Over the years, the IBSA has appeared as an effective grouping and deliberated on many issues like global governance, security, climate change, trade, development, intellectual property and the like. There have been five summits held so far, with the last one taking place in 2011 in South Africa’s capital, Pretoria. Although there have been several working-group and ministerial-level meetings thereafter, a leadership conference at such grand level has not been held since 2012. The sixth summit was supposed to be held in India in 2021 but was unable to, due to the ongoing COVID-19 pandemic, tagged with several political upheavals.
A notable development under IBSA Framework has been the IBSA Fund which enables other developing countries to take up development projects, primarily for poverty and hunger alleviation.

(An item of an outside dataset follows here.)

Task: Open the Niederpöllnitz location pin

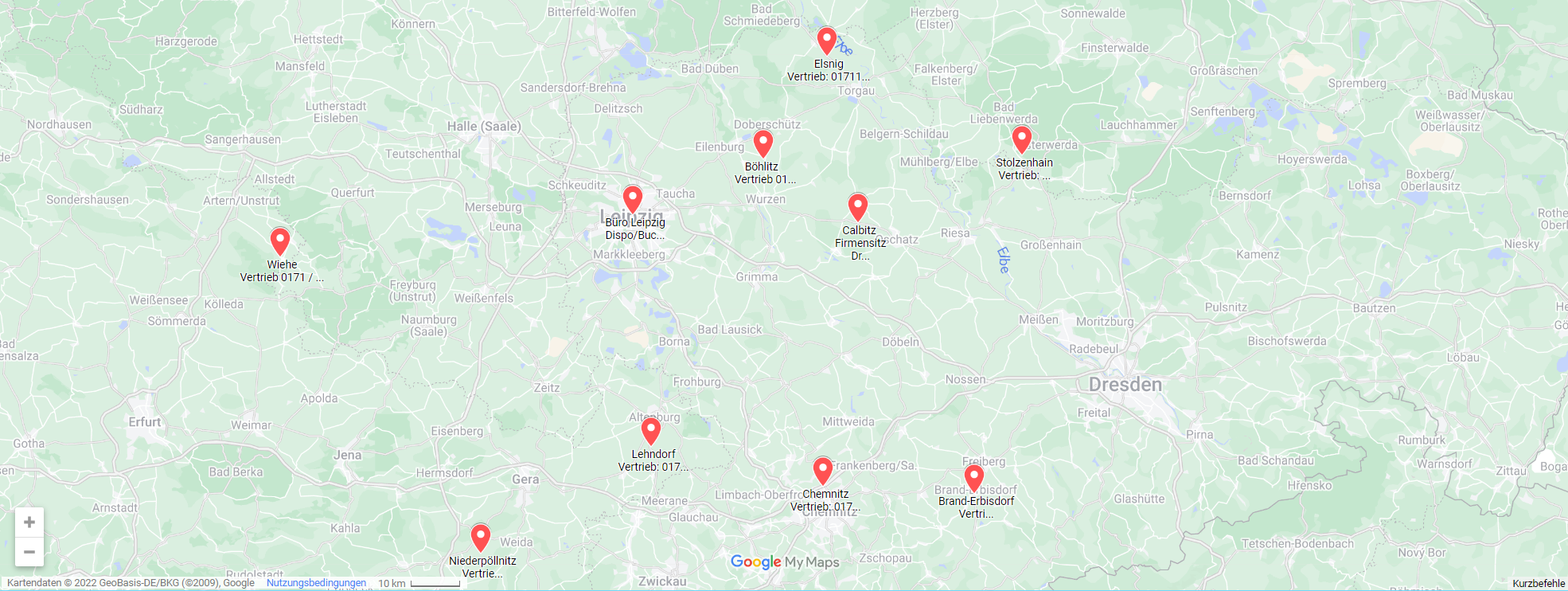Action: (481, 538)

Thus, IBSA’s success demonstrates, most vividly, “the desirability and feasibility of South-South cooperation beyond the conventional areas of exchange of experts and training”.

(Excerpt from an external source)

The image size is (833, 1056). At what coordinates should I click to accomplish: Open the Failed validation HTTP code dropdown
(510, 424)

Given the auspicious opportunity that they have received, the IBSA has to return as a fully functional grouping and utilise every second of it. With the world giving a cold shoulder to Russia and China for their respective inglorious deeds, the BRICS (Brazil, Russia, India, China and South Africa) is gradually becoming redundant. There was a sense of uncertainty about whether Lula da Silva would return as the President of Brazil once again, after 2010. Now that he is sworn in, it will be easier for the three to have an engaging talk on their future plan of action.
Needless to say, India has to take the lead (which it did initiate), now that it is the current G20 President and also the chair of IBSA. A considerable amount of thought has to be provided, where it can revise the 2003 goals, and bring in substantial concerns for a fast-evolving undertaking. It has to meticulously connect its national matters and their tripartite matters with the ones currently being discussed on the G20 forum.
It has been a long time since the IBSA Dialogue Forum has been dormant. With the losing relevance of BRICS, the grouping has found a chance to make a decisive comeback. The years 2023 to 2025 may indeed be a prolonged time span, but is extremely crucial for these three influential democracies. It is about time that we got to witness their successful re-emergence, and their Global South ambitions bearing fruit.
The authors work for CUTS International, a global public policy research and advocacy group.